:: Provided passage ::
[Start of section]

Successful ACE shows Mich ahead of the entrepreneurial curve

There is a new bit of conventional wisdom forming in local circles: Michigan (the Ann Arbor area especially) is way ahead of the rest of nation when it comes to building small businesses and cultivating entrepreneurs.

Some concrete evidence of that popped up last week at the Annual Collaboration for Entrepreneurship in Ann Arbor's Skyline High School. Attendance almost doubled, going from 550 last year to 917 last week. That helped create a buzz of optimism about the state's small business climate that seems to be hitting a tipping point.

"Michigan really does do certain things well," says Gerry Roston, chair of the planning committee for this year's ACE and owner of the Pair of Docs Consulting in Saline. "There are a number of organizations that support entrepreneurship. We seem to have a lot more of these than other states and they work together really well."

He points to newcomers like Ann Arbor SPARK as gaining traction and working well with established organizations, like the New Enterprise Forum. A main focus of groups like this revolve around the idea of what's best for the entrepreneur. It's ethos like this that have attracted economic development agencies from Delaware and California to this year's ACE.

"They come to Michigan to see how it's done," Roston says.

That's not to say the local entrepreneur community has arrived. There is a lot of work to be done to support these burgeoning small businesses. Chief among those is start-up capital in an environment where it seems lenders are frozen in carbonite Han Solo style.

[End of section]

:: Task goal ::
Continue the article on Michigan entrepreneurship from its last paragraph.

:: Records provided ::
[Start of section]

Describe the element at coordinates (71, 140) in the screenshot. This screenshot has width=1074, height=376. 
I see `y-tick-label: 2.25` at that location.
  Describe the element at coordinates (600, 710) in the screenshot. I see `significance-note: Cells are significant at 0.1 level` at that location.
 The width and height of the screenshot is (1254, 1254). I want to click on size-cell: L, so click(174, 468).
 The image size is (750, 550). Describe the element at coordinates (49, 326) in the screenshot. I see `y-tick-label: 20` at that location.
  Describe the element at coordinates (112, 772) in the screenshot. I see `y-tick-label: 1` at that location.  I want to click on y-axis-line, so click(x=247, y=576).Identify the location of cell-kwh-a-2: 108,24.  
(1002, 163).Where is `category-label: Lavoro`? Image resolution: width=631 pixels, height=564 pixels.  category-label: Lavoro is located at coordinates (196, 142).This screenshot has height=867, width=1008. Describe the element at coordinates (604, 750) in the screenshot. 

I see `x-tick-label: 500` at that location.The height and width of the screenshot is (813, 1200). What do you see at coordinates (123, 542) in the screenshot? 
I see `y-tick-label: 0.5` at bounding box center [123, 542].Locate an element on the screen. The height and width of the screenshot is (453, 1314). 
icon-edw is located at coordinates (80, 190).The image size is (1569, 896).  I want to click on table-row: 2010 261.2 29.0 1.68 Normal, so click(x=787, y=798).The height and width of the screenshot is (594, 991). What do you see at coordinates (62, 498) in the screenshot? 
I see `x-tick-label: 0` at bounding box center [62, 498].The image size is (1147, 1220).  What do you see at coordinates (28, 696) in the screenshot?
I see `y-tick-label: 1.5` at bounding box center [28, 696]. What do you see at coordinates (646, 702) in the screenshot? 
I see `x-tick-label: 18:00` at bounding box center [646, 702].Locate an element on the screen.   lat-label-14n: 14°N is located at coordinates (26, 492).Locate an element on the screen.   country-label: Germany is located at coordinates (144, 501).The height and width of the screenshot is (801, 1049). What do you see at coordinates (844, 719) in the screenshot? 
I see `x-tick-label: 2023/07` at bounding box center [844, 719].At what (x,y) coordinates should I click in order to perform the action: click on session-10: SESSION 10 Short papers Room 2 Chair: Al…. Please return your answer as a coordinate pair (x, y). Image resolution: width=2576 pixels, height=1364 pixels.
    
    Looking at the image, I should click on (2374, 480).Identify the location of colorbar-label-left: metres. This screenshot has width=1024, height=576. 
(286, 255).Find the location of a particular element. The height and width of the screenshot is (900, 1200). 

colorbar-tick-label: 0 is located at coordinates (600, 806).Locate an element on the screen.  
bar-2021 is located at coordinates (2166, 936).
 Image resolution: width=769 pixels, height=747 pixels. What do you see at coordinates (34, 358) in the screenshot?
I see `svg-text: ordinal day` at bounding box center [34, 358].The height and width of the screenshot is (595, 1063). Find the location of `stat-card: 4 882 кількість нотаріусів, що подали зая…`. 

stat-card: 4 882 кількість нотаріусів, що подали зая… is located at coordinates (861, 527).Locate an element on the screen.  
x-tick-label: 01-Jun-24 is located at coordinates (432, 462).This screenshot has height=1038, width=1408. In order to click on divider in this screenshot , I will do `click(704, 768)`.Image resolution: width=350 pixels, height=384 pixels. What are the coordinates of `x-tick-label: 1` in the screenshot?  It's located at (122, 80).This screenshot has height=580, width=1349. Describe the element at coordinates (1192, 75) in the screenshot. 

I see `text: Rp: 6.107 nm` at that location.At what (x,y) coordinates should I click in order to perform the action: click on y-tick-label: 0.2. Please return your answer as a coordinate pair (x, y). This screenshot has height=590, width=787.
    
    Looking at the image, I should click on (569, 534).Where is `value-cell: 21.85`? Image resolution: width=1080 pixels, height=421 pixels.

[End of section]

:: Result for this exercise ::
"We need to grow our venture capital community," Roston says. "We have funds here. They're great funds but they're smaller funds."

Which might explain one of the reasons why ACE was so popular this year. The event holds several contests that feature cold, hard start-up cash for the winners. Some of those include $1,000 for Intercollegiate Business Idea Pitch Competition (won by Ken Lange of Saginaw Valley State University for a telescoping dock), a year of corporate membership for NEF and virtual incubator tenancy in Ann Arbor SPARK (won by Howard Brown of Franklin-based CircleBuilder) and even $140 for the Twitter Biz Idea Contest, which was won by Barbara O’Connell of Ypsilanti's

On top of all of that, it was announced that Great Lake Entrepreneur Quest is partnering with the SmartZones/Michigan Economic Development Corp to offer a $100,000 pre-seed investment through the Michigan Pre-Seed Capital Fund, which is administered by Ann Arbor SPARK.